Everything from the line containing "[Cookiebot von Usercentrics" through the line containing "[store logo] (231, 63)" in the listing below should be copied exactly, and nothing more.
▶
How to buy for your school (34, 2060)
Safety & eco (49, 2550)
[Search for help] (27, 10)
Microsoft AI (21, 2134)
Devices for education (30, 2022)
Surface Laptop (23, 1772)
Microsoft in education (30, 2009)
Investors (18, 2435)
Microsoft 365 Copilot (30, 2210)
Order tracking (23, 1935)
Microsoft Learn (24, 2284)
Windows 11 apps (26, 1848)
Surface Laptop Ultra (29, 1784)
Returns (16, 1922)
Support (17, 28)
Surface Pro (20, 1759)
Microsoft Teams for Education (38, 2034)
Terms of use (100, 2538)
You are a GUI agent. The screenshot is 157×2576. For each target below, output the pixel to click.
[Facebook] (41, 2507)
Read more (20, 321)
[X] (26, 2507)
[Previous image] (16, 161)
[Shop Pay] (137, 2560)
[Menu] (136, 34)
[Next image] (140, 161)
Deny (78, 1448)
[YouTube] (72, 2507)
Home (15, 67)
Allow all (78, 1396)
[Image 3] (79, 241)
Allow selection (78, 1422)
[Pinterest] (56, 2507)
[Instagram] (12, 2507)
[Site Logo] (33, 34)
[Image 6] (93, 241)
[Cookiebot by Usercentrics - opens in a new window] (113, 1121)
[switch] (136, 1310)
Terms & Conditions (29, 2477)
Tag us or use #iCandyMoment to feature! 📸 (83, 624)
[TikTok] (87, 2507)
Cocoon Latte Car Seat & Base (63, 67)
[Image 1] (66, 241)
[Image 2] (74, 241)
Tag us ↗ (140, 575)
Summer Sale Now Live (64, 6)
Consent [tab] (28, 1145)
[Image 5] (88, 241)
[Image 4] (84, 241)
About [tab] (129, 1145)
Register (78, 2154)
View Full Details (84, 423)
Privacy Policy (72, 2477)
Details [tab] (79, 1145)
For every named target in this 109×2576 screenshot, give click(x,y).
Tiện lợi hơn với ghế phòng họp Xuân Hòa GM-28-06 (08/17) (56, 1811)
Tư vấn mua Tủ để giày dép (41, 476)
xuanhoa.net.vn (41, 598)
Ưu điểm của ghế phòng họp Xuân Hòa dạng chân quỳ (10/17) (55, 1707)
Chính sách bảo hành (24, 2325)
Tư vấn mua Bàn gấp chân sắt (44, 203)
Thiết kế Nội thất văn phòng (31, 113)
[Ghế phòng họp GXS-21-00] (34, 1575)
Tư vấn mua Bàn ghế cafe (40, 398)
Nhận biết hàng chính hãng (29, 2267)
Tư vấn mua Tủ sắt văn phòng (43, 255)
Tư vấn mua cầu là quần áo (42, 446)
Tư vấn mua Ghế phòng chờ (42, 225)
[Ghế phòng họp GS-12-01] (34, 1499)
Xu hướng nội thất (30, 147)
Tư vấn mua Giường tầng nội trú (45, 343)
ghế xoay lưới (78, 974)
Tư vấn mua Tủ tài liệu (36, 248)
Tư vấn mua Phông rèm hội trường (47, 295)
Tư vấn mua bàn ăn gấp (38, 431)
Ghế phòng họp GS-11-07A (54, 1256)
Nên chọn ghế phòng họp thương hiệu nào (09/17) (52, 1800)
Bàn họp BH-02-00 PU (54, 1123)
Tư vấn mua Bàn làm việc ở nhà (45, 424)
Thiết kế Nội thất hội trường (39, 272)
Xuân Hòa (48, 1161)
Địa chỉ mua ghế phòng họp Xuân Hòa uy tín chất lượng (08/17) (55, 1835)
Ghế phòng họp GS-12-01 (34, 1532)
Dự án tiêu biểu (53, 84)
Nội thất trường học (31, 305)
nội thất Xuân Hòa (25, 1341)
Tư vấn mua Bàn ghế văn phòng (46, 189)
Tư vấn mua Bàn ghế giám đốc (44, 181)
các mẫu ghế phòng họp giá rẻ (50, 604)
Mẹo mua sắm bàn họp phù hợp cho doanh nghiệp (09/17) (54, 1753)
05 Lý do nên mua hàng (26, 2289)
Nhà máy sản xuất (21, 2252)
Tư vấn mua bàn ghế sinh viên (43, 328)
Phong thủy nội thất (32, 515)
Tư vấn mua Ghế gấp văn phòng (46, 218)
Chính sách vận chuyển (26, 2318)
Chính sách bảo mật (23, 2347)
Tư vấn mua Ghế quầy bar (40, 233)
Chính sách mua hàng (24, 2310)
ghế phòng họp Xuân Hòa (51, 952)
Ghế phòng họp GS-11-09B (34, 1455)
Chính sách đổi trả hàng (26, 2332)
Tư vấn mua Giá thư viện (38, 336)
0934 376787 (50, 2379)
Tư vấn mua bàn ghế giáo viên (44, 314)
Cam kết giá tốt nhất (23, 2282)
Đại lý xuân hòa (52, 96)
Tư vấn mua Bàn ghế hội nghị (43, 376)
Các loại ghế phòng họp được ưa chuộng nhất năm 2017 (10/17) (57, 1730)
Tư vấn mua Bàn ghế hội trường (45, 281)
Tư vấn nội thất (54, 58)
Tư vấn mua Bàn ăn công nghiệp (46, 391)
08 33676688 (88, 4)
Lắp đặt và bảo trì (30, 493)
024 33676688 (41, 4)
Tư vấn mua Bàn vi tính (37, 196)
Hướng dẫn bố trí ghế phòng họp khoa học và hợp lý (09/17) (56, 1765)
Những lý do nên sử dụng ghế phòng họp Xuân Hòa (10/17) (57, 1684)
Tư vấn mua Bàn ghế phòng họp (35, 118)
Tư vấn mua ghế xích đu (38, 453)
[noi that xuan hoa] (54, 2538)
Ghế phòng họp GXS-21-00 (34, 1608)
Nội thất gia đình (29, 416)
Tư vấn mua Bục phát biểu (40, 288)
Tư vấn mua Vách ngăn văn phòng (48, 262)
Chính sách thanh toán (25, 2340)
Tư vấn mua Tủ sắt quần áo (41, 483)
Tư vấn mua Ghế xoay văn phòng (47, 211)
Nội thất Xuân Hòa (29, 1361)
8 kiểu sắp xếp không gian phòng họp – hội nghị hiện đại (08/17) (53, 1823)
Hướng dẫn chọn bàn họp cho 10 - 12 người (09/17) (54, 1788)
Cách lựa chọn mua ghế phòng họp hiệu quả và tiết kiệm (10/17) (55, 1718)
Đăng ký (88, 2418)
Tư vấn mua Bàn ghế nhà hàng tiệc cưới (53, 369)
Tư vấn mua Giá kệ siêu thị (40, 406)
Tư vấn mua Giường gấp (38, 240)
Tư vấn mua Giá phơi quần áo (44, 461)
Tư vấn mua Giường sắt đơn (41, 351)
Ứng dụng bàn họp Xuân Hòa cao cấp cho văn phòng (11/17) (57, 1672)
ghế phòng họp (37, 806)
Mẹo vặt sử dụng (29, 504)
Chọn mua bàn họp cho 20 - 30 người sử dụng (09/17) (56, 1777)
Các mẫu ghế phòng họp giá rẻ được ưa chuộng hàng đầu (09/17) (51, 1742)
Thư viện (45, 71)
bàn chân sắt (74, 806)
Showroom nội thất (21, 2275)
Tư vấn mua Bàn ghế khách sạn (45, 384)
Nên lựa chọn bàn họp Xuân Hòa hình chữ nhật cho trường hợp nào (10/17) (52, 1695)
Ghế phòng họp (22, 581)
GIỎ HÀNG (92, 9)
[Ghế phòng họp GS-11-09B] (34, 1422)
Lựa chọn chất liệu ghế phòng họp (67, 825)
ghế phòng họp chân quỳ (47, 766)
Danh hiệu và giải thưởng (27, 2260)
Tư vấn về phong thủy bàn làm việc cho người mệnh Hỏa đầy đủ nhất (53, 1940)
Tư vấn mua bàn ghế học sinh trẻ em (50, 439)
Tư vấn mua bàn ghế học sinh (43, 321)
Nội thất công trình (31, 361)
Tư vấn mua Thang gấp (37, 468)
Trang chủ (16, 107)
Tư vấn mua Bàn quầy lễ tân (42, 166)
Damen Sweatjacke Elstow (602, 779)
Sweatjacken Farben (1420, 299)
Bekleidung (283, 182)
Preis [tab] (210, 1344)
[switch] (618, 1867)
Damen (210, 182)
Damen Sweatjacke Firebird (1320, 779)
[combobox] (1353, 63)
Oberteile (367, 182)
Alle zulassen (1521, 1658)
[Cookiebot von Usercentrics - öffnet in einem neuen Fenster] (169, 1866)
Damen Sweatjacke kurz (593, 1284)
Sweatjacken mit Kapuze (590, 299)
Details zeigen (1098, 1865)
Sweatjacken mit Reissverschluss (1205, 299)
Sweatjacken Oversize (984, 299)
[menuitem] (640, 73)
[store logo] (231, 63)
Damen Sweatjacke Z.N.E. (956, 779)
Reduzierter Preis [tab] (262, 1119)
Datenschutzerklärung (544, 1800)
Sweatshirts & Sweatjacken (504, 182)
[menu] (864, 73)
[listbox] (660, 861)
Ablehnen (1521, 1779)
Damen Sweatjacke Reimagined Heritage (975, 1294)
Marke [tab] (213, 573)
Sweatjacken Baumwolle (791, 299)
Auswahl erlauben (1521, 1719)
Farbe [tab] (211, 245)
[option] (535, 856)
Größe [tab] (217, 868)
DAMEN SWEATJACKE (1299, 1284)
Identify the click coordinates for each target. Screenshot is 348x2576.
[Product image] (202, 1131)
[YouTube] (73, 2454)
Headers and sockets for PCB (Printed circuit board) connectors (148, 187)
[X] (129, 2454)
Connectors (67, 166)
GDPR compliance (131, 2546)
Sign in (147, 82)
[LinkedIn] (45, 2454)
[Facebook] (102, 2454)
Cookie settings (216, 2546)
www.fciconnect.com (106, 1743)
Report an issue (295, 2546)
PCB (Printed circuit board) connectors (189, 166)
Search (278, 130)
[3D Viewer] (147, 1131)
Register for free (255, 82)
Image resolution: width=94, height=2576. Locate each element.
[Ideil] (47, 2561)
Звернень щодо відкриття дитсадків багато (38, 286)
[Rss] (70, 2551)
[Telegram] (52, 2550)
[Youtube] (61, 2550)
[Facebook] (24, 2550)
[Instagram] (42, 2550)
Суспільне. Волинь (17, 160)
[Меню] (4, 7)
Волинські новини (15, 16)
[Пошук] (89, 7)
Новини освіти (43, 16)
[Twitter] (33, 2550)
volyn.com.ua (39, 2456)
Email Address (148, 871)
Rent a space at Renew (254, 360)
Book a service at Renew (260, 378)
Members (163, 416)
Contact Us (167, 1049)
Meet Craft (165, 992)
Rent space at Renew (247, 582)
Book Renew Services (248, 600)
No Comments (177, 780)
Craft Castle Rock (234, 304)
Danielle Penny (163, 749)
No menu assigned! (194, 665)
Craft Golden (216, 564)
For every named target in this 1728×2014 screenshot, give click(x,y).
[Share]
◀
* SOLVED EXERCISE
[Cookiebot von Usercentrics - öffnet in einem neuen Fenster] (169, 1866)
Damen Sweatjacke kurz (593, 1284)
Sweatjacken mit Kapuze (590, 299)
Details zeigen (1098, 1865)
Sweatjacken mit Reissverschluss (1205, 299)
Sweatjacken Oversize (984, 299)
[menuitem] (640, 73)
[store logo] (231, 63)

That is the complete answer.